Santo Domingo es una metrópolis, una ciudad llena de encantos, de lugares indispensables, de múltiples evocaciones de lo que es evidente: seguimos siendo un vecindario donde la vida transcurre dramática, frívola, neurótica y sin tregua para los espantos.
Sus habitantes han dejado de ser reales porque viven en una metrópolis de ficción como soldaditos “ingenuos”, condenados al mentís de un film que encarna una propaganda eficiente para desconectarnos, con descaro, sobre episodios que no tienen respuestas lúdicas ni poéticas.
Santo Domingo “no” está hecha para el cine; el mentidero hollywoodense se reiría de nosotros constantemente por ese afán nuestro de vivir de las apariencias; generación tras generación hemos visto ese culto infantil, esa extrañeza de languidecer, de vivir de las apariencias, de llevar al guiñol, sin límites aceptables, la intolerancia entre el sube y baja de las cejas de aquellos que no quieren ser parte de ese conjunto de actores citadinos que, estupendamente, aman a la apariencia que viven con intensidad artística y pasional, con una agregada voluntad de que el close-up de la cámara esté pendiente a cada escena individualista, nihilista, bien lograda y en un ambiente impecable.
El motivo central de la cinta de las apariencias –en Santo Domingo- es el avivamiento efímero del poder, el diálogo sugerido, las proporcionalidades esculturales, el dominio sentimental y patológico de los sujetos insensatos sobre la candidez de las conveniencias.
Hollywood tiene en Santo Domingo un mercado conquistado, y las salas de “exclusividad” para las veleidades son las que proporcionan esa corriente mítica y de leyenda indiscutible que se ofrece como acontecimiento “social”, a sabiendas de que hay muchas madejas sueltas que hacen perder el punto de vista a partir del cual se desarrolla el film.
En Santo Domingo el acontecimiento “social” se alimenta de la ilusión, de desenlaces “felices”, de temas pasajeros, de ratos a carcajadas, de indiscreciones irrecuperables, de la anécdota y el melodrama.
Vivir el ritmo y al ritmo de los acontecimientos “sociales” en esta metrópolis es vivir una quimera, un vaudeville, un ocio que oscila entre lo costoso y la avidez del reconocimiento. ¿Cuáles ventajas tiene ser parte de los acontecimientos “sociales”? -Muchas y ninguna. Ninguna para los que no saben colocarse en el ángulo correcto para el close-up, y muchas para los que sí saben hacerlo.
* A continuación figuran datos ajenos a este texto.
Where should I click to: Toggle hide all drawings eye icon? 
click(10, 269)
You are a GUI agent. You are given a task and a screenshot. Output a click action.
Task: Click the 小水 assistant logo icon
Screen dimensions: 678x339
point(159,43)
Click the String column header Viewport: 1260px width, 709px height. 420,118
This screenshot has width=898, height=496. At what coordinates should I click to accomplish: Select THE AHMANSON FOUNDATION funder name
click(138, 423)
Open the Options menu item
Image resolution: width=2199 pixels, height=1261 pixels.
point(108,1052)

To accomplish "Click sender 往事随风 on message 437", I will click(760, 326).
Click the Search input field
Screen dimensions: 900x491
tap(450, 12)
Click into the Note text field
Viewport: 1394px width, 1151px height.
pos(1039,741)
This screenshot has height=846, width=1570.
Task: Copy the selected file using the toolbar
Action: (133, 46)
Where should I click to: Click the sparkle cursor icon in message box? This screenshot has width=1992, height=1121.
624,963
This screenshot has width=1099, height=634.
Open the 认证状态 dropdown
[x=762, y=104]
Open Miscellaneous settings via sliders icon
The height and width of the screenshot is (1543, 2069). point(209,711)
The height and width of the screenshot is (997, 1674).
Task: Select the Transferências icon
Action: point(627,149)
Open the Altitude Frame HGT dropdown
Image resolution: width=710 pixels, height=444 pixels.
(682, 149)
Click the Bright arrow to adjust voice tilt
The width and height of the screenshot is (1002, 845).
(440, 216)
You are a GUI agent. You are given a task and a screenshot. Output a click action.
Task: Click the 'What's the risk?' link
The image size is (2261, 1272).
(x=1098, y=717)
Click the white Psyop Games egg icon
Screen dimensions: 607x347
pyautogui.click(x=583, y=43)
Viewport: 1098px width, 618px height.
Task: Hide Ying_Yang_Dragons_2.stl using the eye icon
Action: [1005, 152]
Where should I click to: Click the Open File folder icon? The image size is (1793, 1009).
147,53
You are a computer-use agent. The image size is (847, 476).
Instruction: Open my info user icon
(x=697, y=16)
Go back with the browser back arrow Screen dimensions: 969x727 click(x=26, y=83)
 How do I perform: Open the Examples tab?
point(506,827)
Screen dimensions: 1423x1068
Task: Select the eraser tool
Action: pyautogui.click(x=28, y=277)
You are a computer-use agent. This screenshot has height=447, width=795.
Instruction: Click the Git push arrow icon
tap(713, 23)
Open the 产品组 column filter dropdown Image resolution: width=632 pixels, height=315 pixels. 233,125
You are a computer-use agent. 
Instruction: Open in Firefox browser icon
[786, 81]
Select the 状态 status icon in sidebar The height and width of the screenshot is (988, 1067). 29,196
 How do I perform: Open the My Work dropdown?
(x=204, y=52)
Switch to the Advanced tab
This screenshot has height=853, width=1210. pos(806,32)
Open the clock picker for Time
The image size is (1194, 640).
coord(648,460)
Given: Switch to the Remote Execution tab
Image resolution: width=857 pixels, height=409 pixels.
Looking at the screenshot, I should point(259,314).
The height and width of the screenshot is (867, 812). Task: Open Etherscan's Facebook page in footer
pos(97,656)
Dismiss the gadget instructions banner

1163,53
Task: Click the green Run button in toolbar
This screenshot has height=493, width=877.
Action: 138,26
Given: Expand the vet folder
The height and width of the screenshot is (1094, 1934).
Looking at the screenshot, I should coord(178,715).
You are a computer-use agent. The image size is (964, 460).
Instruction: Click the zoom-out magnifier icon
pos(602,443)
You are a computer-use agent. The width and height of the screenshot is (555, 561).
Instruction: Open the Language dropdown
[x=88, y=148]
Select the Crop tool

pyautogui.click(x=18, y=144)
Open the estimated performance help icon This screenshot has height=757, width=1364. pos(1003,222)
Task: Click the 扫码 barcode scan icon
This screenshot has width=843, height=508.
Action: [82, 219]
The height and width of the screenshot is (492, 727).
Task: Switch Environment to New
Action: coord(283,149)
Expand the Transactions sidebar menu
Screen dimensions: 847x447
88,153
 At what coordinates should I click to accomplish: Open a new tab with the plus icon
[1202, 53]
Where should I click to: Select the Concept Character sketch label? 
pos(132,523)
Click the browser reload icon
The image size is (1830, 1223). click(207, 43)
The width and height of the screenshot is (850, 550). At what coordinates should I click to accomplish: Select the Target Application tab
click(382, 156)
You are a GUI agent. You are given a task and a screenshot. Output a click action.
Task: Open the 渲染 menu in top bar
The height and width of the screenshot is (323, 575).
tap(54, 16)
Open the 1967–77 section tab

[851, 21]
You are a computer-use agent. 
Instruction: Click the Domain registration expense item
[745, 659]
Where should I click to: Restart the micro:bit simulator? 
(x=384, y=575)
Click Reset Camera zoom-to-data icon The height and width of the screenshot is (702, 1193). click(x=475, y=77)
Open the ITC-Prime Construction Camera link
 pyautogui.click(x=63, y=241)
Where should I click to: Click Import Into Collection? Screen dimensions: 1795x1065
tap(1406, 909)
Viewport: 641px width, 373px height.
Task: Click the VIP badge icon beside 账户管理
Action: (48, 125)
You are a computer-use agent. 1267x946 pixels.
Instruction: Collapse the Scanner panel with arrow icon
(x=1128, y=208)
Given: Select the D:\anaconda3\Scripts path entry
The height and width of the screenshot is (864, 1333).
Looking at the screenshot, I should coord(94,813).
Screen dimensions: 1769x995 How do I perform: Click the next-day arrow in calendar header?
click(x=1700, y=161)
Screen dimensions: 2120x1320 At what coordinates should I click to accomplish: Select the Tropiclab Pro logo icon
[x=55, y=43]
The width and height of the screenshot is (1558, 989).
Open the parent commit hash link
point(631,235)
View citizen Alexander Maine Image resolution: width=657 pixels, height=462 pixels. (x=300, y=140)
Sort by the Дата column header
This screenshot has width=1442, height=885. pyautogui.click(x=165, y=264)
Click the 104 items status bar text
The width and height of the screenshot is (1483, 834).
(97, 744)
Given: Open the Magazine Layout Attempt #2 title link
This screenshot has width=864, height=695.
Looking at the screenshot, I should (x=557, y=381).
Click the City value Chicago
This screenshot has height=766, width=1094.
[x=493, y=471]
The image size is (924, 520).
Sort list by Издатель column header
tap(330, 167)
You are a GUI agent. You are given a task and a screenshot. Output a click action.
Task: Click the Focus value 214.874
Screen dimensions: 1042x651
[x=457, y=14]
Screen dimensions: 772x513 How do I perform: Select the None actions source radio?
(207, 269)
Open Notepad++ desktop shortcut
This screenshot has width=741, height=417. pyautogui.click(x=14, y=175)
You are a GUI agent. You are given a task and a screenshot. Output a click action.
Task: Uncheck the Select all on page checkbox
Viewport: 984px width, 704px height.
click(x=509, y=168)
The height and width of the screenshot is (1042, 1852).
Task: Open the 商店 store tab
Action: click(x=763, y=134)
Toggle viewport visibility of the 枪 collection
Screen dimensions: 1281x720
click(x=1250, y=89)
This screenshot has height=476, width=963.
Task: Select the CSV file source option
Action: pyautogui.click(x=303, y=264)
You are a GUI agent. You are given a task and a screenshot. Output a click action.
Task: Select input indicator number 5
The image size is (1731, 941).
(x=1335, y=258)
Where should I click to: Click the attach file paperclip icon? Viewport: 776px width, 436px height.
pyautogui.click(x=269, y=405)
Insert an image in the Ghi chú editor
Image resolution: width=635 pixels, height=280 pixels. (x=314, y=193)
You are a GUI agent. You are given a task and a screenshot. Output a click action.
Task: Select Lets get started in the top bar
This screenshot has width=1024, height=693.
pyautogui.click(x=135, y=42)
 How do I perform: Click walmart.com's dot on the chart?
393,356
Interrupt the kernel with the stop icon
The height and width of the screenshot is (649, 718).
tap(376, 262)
No obstante, cada cierto tiempo, recordemos, que esta sociedad vive amnesia, y los que ayer estaban hoy no están como “protagonistas” de los acontecimientos “sociales”: lo invisibilizan o se dejan perder de vista, o lo lanzan a la incógnita de ¿qué pasó? ¿Dónde se fue?, porque ya no son parte del apoteósico desfile de vanidades ni de las canciones del momento; entonces es cuando el film de las apariencias adquiere otros “quilates”: el mundo se convierte en un espacio de ruido y murmuraciones, de abundantes conjeturas porque los cronistas de los acontecimientos “sociales” deben marcar las tendencias colectivas: crear fragmentos cinematográficos de realidades virtuales.
Así, estimando como oro lo virtual, lo intangible, se construye un culto a lo “social”, a esa actitud de enorgullecerse contando ilustres historias de personajes que danzan en esta metrópolis como estrellas del celuloide.
Eso es Santo Domingo hoy: un celuloide, cuya producción y realización viene desde la simulación y los cuadros amordazadores del paroxismo de sus cómplices protagonistas, así como de una pandilla propagandística, muy disciplinada, con delatores y esbirros ligth.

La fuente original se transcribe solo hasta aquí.